Laurent Frölich avocat assistance marchés publics et  droit avocat délégation de service public et  droit de la fonction publique, Paris et Lille

Droit de l’environnement 

Les personnes morales de droit public peuvent être responsables des dommages environnementaux causés par des activités exercées dans l’intérêt de la collectivité en vertu d’un transfert légal de mission, telles que l’exploitation d’une station de pompage à des fins de drainage de surfaces agricoles

https://curia.europa.eu/jcms/upload/docs/application/pdf/2020-07/cp200084fr.pdf

Dans une affaire C-297/19 opposant un syndicat à une association en Allemagne, une partie de la péninsule d’Eiderstedt située à l’Ouest de l’Allemagne avait été classée en « zone de protection » du fait de la présence d’un oiseau aquatique protégé (la guifette noire). Un syndicat d’hydraulique et de bonification, personne morale de droit public, exploitait une station de pompage qui drainait un territoire. Cette mission de service public lui a été confiée par la loi et permettait l’entretien des eaux de surface ainsi que de réduire le niveau de l’eau.

Cependant, l’exploitation de la station de pompage a causé des dommages à l’environnement mettant en danger la guifette noire. Une association de protection de l’environnement a introduit un recours devant l’arrondissement de Frise-du-Nord afin d’obtenir de mesures de limitation et de réparation de ces dommages. Le recours de l’association a été rejeté.

L’association avait invoqué la législation allemande adoptée aux fins de transposition de la directive européenne 2004/35. Cette directive prévoit en effet un cadre de responsabilité environnementale, notamment le fait de prévenir et réparer les dommages environnementaux causés par des activités professionnelles aux espèces et habitats naturels visés par les directives dites « habitats » et « oiseaux » (respectivement les directives 92/43/CEE du 21 mai 1992 et 2009/147/CE du 30 novembre 2009).

L’annexe I, troisième alinéa deuxième tiret de cette directive prévoit que les Etats membres peuvent ne pas voir leur responsabilité engagée au profit de celle des propriétaires et exploitants, lorsque les dommages causés aux espèces et habitats naturels résultent d’une « gestion normale » du site concerné.

Saisie en appel, la Cour administrative fédérale d’Allemagne a posé une question préjudicielle à la Cour de justice de l’Union européenne afin de savoir dans quelles conditions l’exploitation d’une station de pompage effectuant une mission de drainage peut entrer dans le cadre de la « gestion normale d’un site » au sens de la directive 2004/35.
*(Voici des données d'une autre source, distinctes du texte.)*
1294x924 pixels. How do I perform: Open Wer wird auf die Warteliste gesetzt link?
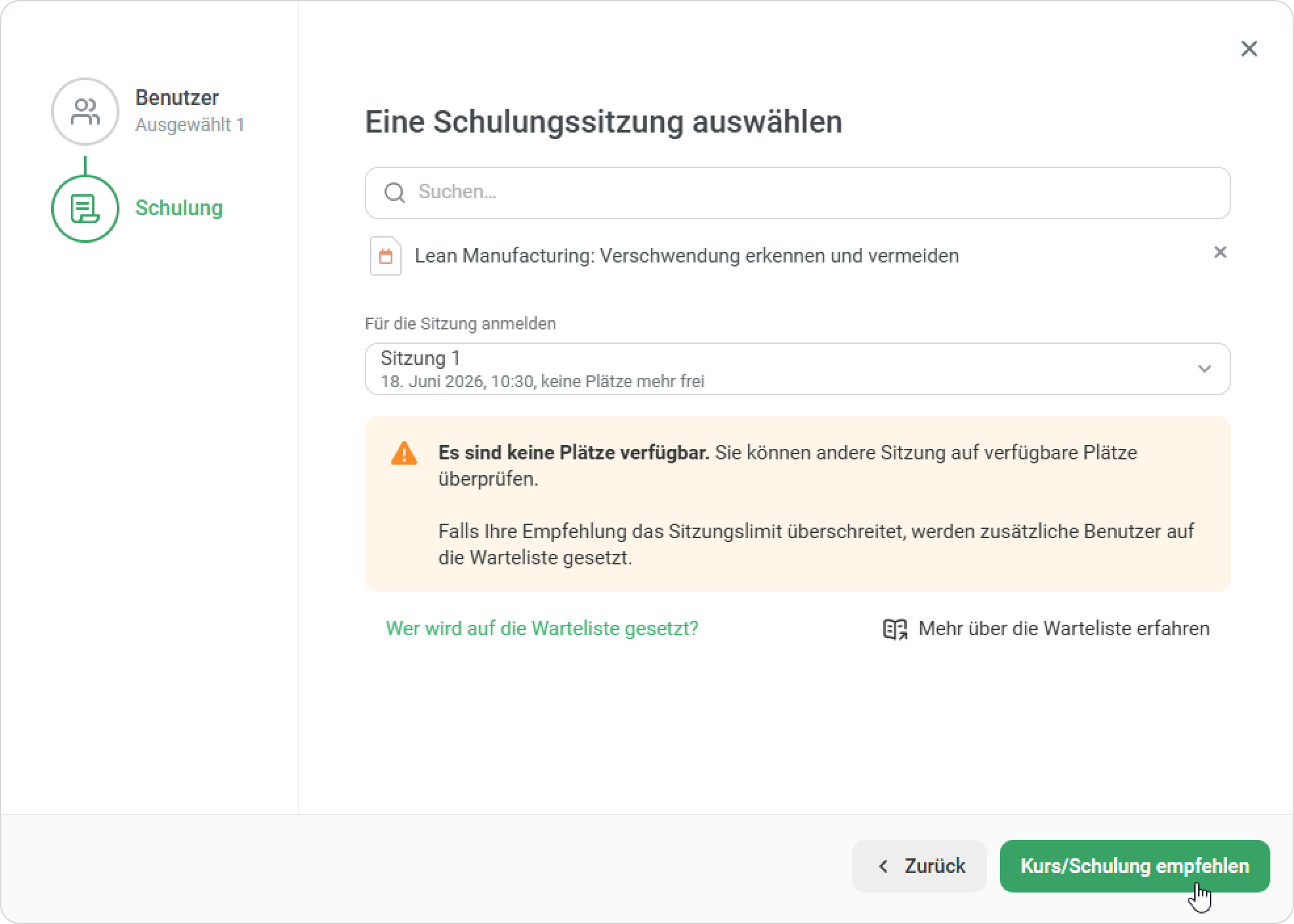542,629
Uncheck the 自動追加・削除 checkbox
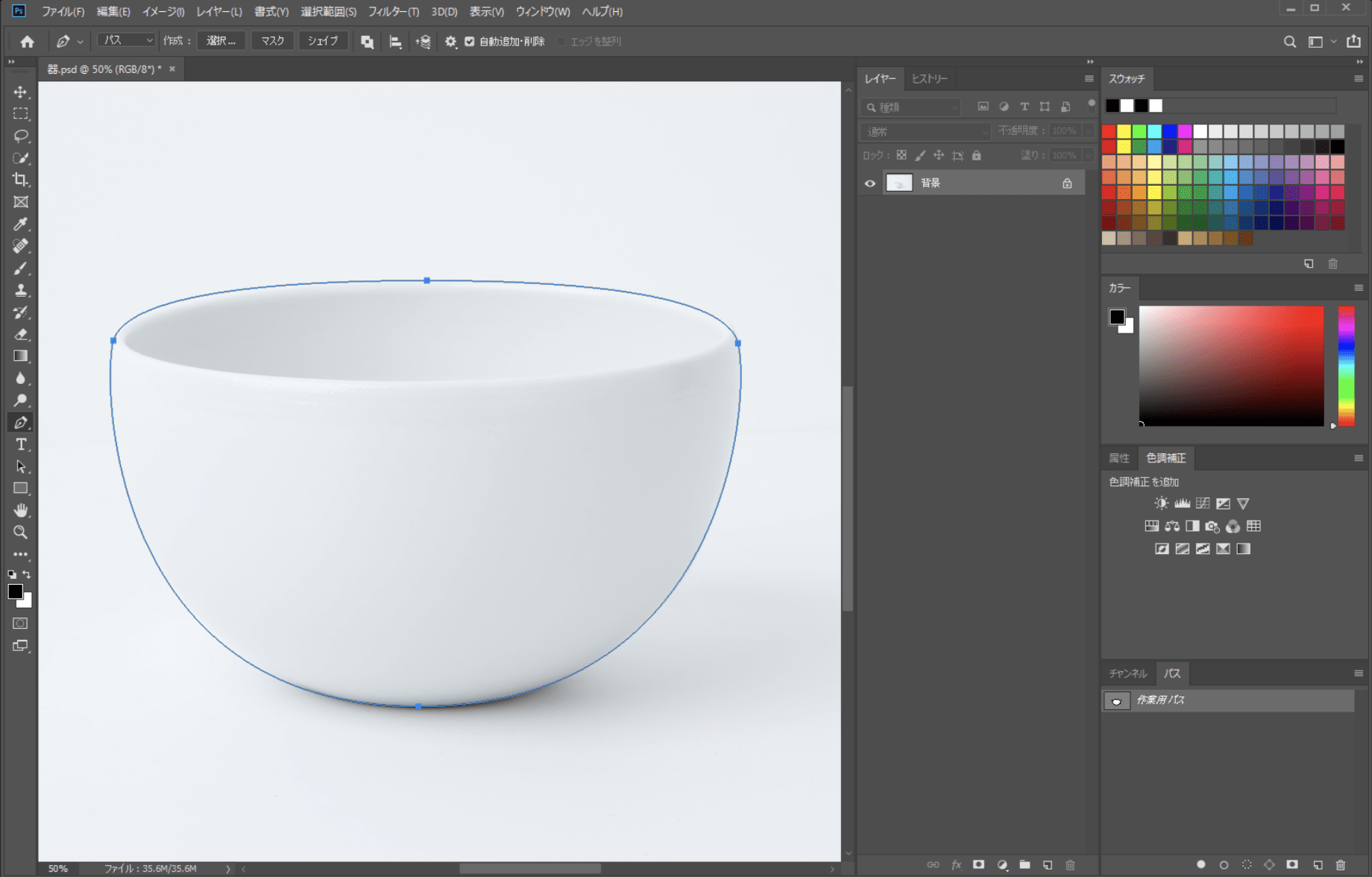Image resolution: width=1372 pixels, height=877 pixels. [470, 42]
Dans un arrêt du 9 juillet 2020, la Cour a énoncé que la notion de « gestion normale d’un site » implique la bonne administration et l’organisation des sites abritant des espèces ou des habitats protégés. La gestion est ainsi considérée comme « normale » si elle respecte les mesures de gestion adoptées par les Etats sur le fondement des directives dites « habitats » et « oiseaux ».

La Cour a précisé que : « la gestion normale d’un site peut, notamment, inclure les activités agricoles exercées sur le site, y compris leurs compléments indispensables comme l’irrigation et le drainage, et, partant, l’exploitation d’une station de pompage ».

Elle a ajouté que : « aux termes de l’annexe I, troisième alinéa, deuxième tiret, de la directive 2004/35, la gestion normale d’un site peut également résulter d’une pratique antérieure exercée par les propriétaires ou les exploitants » et que « cette règle couvre les mesures de gestion qui, à la date de survenance du dommage, ont été pratiquées pendant un laps de temps suffisamment long et sont généralement reconnues et établies pour pouvoir être considérées comme étant usuelles pour le site concerné, sous réserve cependant qu’elles ne remettent pas en cause la satisfaction des objectifs et obligations prévus dans les directives « habitats » et « oiseaux ».

La Cour de justice a enfin précisé que si les personnes morales de droit public peuvent être responsables des dommages environnementaux causés par des activités exercées dans l’intérêt de la collectivité en vertu d’un transfert légal de mission, telles que l’exploitation d’une station de pompage à des fins de drainage de surfaces agricoles, cette responsabilité ne peut être engagée que dans le cadre de l’activité professionnelle des personnes morales, couvrant l’ensemble de ces activités et par opposition aux activités menées dans un cadre purement personnel.